_Work task_
From the entries below, retype only the lines from the one with "You are a GUI" through the one with "[Send] (327, 2544)", exactly as written.

_Source data_
┄┄┄┄┄┄┄┄┄┄

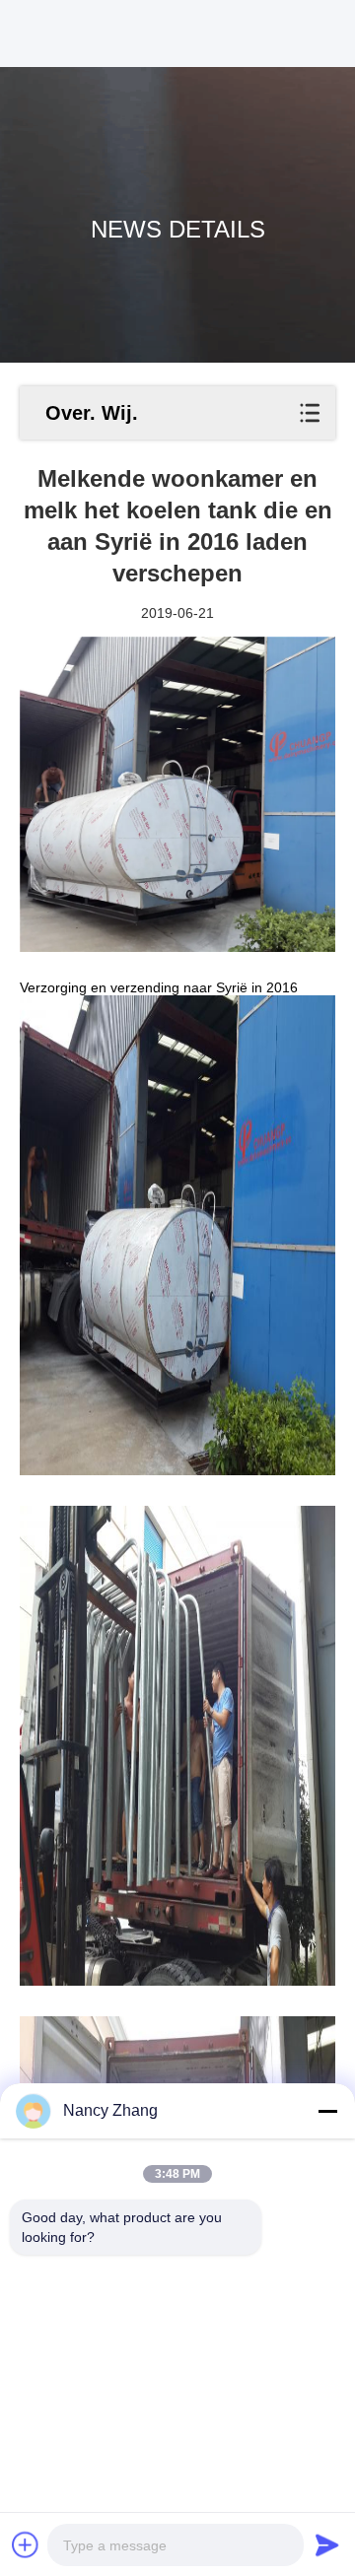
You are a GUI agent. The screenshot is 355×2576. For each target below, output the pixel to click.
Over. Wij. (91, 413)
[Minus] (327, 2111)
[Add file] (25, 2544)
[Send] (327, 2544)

┄┄┄┄┄┄┄┄┄┄

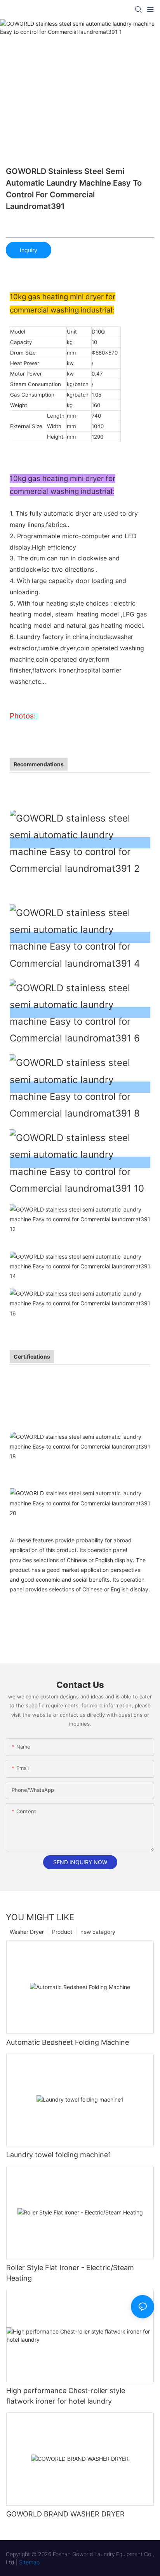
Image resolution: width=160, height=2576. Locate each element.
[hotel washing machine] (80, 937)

┄┄┄┄┄┄┄┄┄┄

_Answer to the problem_
You are a GUI agent. The screenshot is 355×2576. For each target below, output the pixel to click.
Over. Wij. (91, 413)
[Minus] (327, 2111)
[Add file] (25, 2544)
[Send] (327, 2544)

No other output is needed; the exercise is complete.